IN BANC. Suit by the State Land Board of the State of Oregon against Jeanie Campbell, Jackson county, and others. From the judgment against the last-named defendant, it appeals.
AFFIRMED. This suit was instituted by plaintiff, the State Land Board, to foreclose a mortgage of real property given on December 21, 1921, by defendants Jeanie Campbell and E.N. Campbell, her husband, to secure a loan of $2,100 in moneys belong to the irreducible *Page 197 school fund. A decree by default was taken against all the defendants except Jeanie Campbell, against whom the suit was dismissed, and Jackson county which appeared and answered. In its answer it alleged that it held a tax lien for $80.18 for the year 1930 against the mortgaged property and that its said lien was prior in right to the lien of plaintiff's mortgage. The learned trial court held that the mortgage lien had priority and the county appealed.
It is contended by the district attorney, who appeared for the county, that, under section 69-722, Oregon Code 1930, as applied in Getchell v. Walker, 129 Or. 602 (278 P. 93), the tax lien has priority over all mortgage liens. The statute referred to, if applicable, is broad enough to embrace the mortgage lien in question here and, if the controversy were between the county and an individual, it would control. That statute, however, is not applicable and the authority cited is not in point for the reason that the State Land Board is a coordinate department of the state government created by the constitution itself and, in all litigation to which it is a party, the state is the real party in interest: State Land Board v. Lee, 84 Or. 431, 439 (165 P. 372). As there said:
"When the state loans moneys belong to the irreducible school fund it does not act in a proprietary capacity stripped of the attributes of sovereignty; but, on the contrary, it is performing a duty enjoined upon it by law and is acting for the public. * * * The title to the funds is vested in the state in its sovereign capacity; the state is not a mere dry trustee, but it holds the funds in trust for the common schools of the state, and hence in trust for a public purpose; * * *."
It is a universally accepted rule that words of a statute applying to private rights do not affect those *Page 198 of the state, and that the sovereign authority is not bound by the general language of a statute which tends to restrain or diminish the powers, rights or interests of the sovereign, and when the rights of a commonwealth are to be transferred or affected, the intention must be plainly expressed or necessarily implied: U.S.F. G. Co. v. Bramwell, 108 Or. 261, (217 P. 332, 32 A.L.R. 829), and cases cited.
In conformity to this rule, it was held in State Land Board v.Lee, supra, that, in the absence of a statute making the statute of limitations applicable to the state, the statute of limitations does not apply to the state. Among other things, the court said at page 434 of 84 Or.:
"* * * it is a rule of universal recognition that the government is not included in a general statute of limitation unless it is expressly or by necessary implication included. This rule is said to be founded upon the legal fiction expressed in the maxim nullum tempus occurrit regi. However, it is not necessary to predicate this salutary precept upon any fiction, since sound reason for the rule is found in the fact that as a matter of public policy it is necessary to preserve public rights, revenues and property from injury and loss by the negligence of public officers."

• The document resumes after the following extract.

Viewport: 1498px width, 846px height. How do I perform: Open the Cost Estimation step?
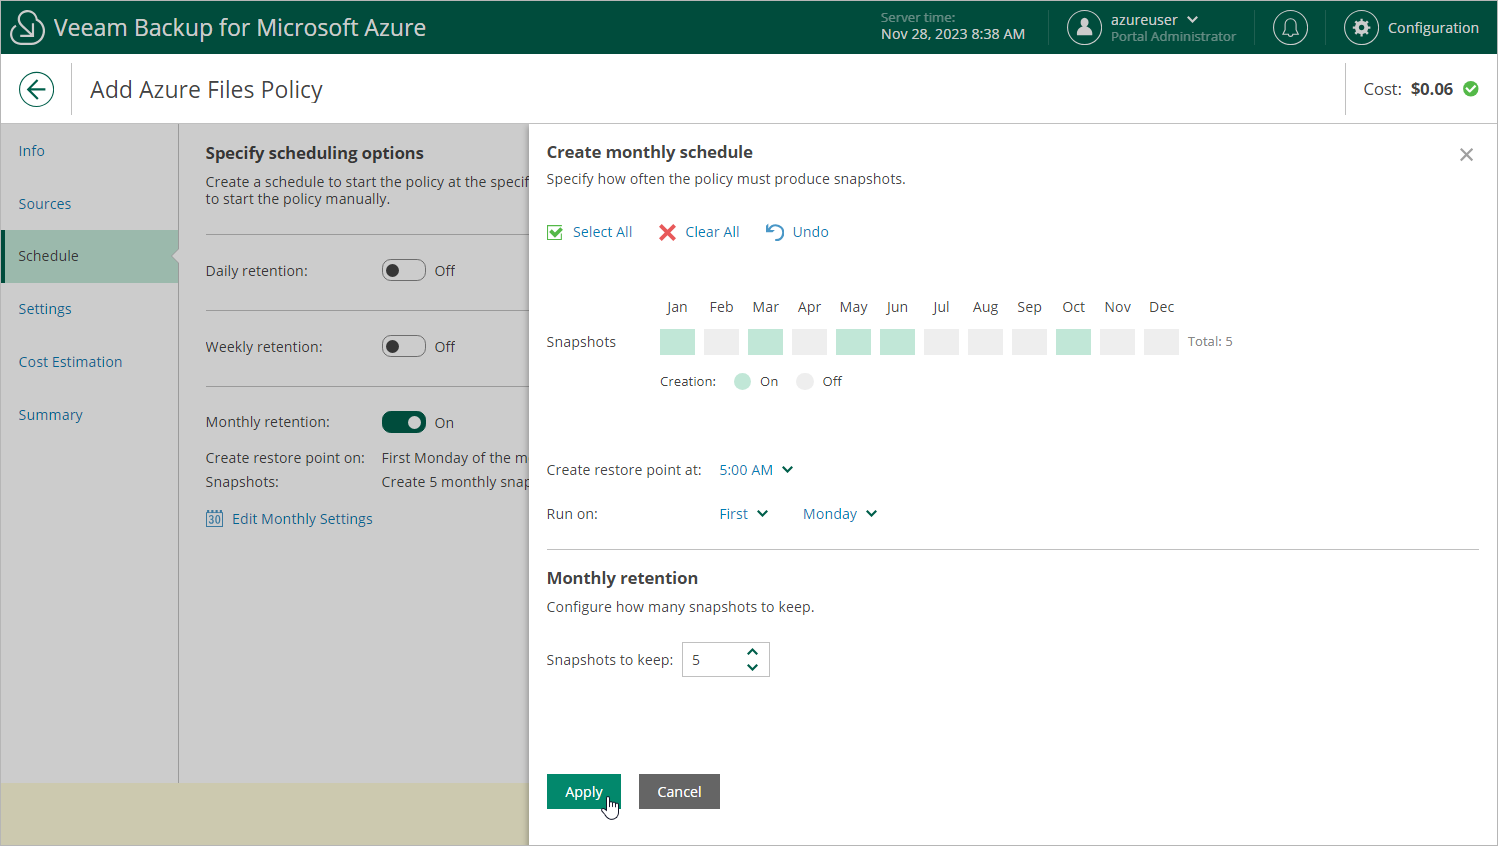pyautogui.click(x=70, y=362)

Eagle Point Irrigation District v. Cowden, 137 Or. 121 (1 P.2d 605), was a suit by an irrigation district to foreclose certain tax certificates on lands mortgaged to the State Land Board. There was in that case a statute which gave to irrigation districts a right to tax lands within the disrict belonging to the state. In construing that statute, it was held that it neither expressly nor impliedly gave priority to a district assessment lien over a school fund mortgage, but it was held if the statute could be held to have that effect it would *Page 199 be unconstitutional in that it would be in direct violation of Article VIII, section 2 of the state constitution. In support of its holding, the court cited with approval Trustees of PublicSchools v. Taylor, 30 N.J. Eq. 618. The constitutionality of a statute, of course, is not involved here but the case is decisive of the question that is involved. The decree appealed from must be affirmed. It is so ordered.